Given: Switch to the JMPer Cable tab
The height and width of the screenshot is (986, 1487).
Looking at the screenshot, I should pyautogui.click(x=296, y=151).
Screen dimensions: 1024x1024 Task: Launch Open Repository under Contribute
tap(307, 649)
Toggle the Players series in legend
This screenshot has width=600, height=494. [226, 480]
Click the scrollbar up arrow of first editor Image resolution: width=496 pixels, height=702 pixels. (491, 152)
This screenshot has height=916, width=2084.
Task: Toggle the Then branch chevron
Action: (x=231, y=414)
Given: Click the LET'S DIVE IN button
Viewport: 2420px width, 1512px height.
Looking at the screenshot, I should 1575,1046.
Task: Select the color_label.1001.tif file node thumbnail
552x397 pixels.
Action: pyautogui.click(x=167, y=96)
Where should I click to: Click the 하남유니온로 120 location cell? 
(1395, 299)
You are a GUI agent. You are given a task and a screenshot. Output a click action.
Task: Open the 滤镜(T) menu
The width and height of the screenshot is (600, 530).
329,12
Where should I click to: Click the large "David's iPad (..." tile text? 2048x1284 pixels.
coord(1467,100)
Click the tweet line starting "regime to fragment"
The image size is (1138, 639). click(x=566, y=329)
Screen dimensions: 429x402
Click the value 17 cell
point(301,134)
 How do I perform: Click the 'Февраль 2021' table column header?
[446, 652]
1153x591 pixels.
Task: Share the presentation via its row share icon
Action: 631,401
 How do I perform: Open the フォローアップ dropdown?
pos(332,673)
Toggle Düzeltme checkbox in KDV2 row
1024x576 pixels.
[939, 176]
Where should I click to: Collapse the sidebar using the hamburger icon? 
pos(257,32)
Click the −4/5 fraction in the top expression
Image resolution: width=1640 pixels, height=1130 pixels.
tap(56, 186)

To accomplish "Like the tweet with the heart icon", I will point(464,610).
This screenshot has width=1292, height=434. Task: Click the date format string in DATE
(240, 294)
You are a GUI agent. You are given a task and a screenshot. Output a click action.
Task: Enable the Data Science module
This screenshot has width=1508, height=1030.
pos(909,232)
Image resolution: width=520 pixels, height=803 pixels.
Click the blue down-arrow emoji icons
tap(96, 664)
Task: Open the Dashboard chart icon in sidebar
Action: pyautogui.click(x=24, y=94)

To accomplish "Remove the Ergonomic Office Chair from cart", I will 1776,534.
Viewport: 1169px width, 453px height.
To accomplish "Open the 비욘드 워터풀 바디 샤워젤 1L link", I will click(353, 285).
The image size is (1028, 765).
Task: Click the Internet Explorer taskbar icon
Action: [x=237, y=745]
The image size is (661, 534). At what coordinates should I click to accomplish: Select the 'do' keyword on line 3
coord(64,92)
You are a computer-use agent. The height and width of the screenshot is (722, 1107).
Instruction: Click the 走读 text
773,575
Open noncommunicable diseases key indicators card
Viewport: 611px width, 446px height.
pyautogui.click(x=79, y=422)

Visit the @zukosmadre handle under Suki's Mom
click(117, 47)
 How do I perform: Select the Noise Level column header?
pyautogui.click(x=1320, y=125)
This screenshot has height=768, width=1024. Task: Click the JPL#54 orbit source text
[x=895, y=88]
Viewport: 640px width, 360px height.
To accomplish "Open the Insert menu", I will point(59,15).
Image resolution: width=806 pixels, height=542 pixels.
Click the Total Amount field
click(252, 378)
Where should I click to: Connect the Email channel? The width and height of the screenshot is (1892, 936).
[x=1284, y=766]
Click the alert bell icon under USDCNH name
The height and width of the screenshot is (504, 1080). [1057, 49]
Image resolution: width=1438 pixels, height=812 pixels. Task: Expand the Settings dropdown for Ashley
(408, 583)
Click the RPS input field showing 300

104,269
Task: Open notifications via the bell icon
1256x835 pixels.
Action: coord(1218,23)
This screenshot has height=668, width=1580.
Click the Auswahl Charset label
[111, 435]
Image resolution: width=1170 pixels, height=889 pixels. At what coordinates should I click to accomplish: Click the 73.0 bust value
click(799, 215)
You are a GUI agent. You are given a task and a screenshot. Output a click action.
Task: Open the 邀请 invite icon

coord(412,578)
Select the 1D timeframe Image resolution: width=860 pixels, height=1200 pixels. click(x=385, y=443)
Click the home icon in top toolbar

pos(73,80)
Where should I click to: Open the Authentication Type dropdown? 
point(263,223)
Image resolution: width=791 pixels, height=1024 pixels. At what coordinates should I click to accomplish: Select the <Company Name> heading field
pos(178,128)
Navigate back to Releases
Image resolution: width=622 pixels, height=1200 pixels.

(Exercise description):
Every record above needs to be given again exactly.

(Reply):
Given: Switch to the JMPer Cable tab
The height and width of the screenshot is (986, 1487).
Looking at the screenshot, I should pyautogui.click(x=296, y=151).
Screen dimensions: 1024x1024 Task: Launch Open Repository under Contribute
tap(307, 649)
Toggle the Players series in legend
This screenshot has width=600, height=494. [226, 480]
Click the scrollbar up arrow of first editor Image resolution: width=496 pixels, height=702 pixels. (491, 152)
This screenshot has height=916, width=2084.
Task: Toggle the Then branch chevron
Action: (x=231, y=414)
Given: Click the LET'S DIVE IN button
Viewport: 2420px width, 1512px height.
Looking at the screenshot, I should 1575,1046.
Task: Select the color_label.1001.tif file node thumbnail
552x397 pixels.
Action: pyautogui.click(x=167, y=96)
Where should I click to: Click the 하남유니온로 120 location cell? 
(1395, 299)
You are a GUI agent. You are given a task and a screenshot. Output a click action.
Task: Open the 滤镜(T) menu
The width and height of the screenshot is (600, 530).
329,12
Where should I click to: Click the large "David's iPad (..." tile text? 2048x1284 pixels.
coord(1467,100)
Click the tweet line starting "regime to fragment"
The image size is (1138, 639). click(x=566, y=329)
Screen dimensions: 429x402
Click the value 17 cell
point(301,134)
 How do I perform: Click the 'Февраль 2021' table column header?
[446, 652]
1153x591 pixels.
Task: Share the presentation via its row share icon
Action: 631,401
 How do I perform: Open the フォローアップ dropdown?
pos(332,673)
Toggle Düzeltme checkbox in KDV2 row
1024x576 pixels.
[939, 176]
Where should I click to: Collapse the sidebar using the hamburger icon? 
pos(257,32)
Click the −4/5 fraction in the top expression
Image resolution: width=1640 pixels, height=1130 pixels.
tap(56, 186)

To accomplish "Like the tweet with the heart icon", I will point(464,610).
This screenshot has width=1292, height=434. Task: Click the date format string in DATE
(240, 294)
You are a GUI agent. You are given a task and a screenshot. Output a click action.
Task: Enable the Data Science module
This screenshot has width=1508, height=1030.
pos(909,232)
Image resolution: width=520 pixels, height=803 pixels.
Click the blue down-arrow emoji icons
tap(96, 664)
Task: Open the Dashboard chart icon in sidebar
Action: pyautogui.click(x=24, y=94)

To accomplish "Remove the Ergonomic Office Chair from cart", I will 1776,534.
Viewport: 1169px width, 453px height.
To accomplish "Open the 비욘드 워터풀 바디 샤워젤 1L link", I will click(353, 285).
The image size is (1028, 765).
Task: Click the Internet Explorer taskbar icon
Action: [x=237, y=745]
The image size is (661, 534). At what coordinates should I click to accomplish: Select the 'do' keyword on line 3
coord(64,92)
You are a computer-use agent. The height and width of the screenshot is (722, 1107).
Instruction: Click the 走读 text
773,575
Open noncommunicable diseases key indicators card
Viewport: 611px width, 446px height.
pyautogui.click(x=79, y=422)

Visit the @zukosmadre handle under Suki's Mom
click(117, 47)
 How do I perform: Select the Noise Level column header?
pyautogui.click(x=1320, y=125)
This screenshot has height=768, width=1024. Task: Click the JPL#54 orbit source text
[x=895, y=88]
Viewport: 640px width, 360px height.
To accomplish "Open the Insert menu", I will point(59,15).
Image resolution: width=806 pixels, height=542 pixels.
Click the Total Amount field
click(252, 378)
Where should I click to: Connect the Email channel? The width and height of the screenshot is (1892, 936).
[x=1284, y=766]
Click the alert bell icon under USDCNH name
The height and width of the screenshot is (504, 1080). [1057, 49]
Image resolution: width=1438 pixels, height=812 pixels. Task: Expand the Settings dropdown for Ashley
(408, 583)
Click the RPS input field showing 300

104,269
Task: Open notifications via the bell icon
1256x835 pixels.
Action: coord(1218,23)
This screenshot has height=668, width=1580.
Click the Auswahl Charset label
[111, 435]
Image resolution: width=1170 pixels, height=889 pixels. At what coordinates should I click to accomplish: Click the 73.0 bust value
click(799, 215)
You are a GUI agent. You are given a task and a screenshot. Output a click action.
Task: Open the 邀请 invite icon

coord(412,578)
Select the 1D timeframe Image resolution: width=860 pixels, height=1200 pixels. click(x=385, y=443)
Click the home icon in top toolbar

pos(73,80)
Where should I click to: Open the Authentication Type dropdown? 
point(263,223)
Image resolution: width=791 pixels, height=1024 pixels. At what coordinates should I click to accomplish: Select the <Company Name> heading field
pos(178,128)
Navigate back to Releases
Image resolution: width=622 pixels, height=1200 pixels.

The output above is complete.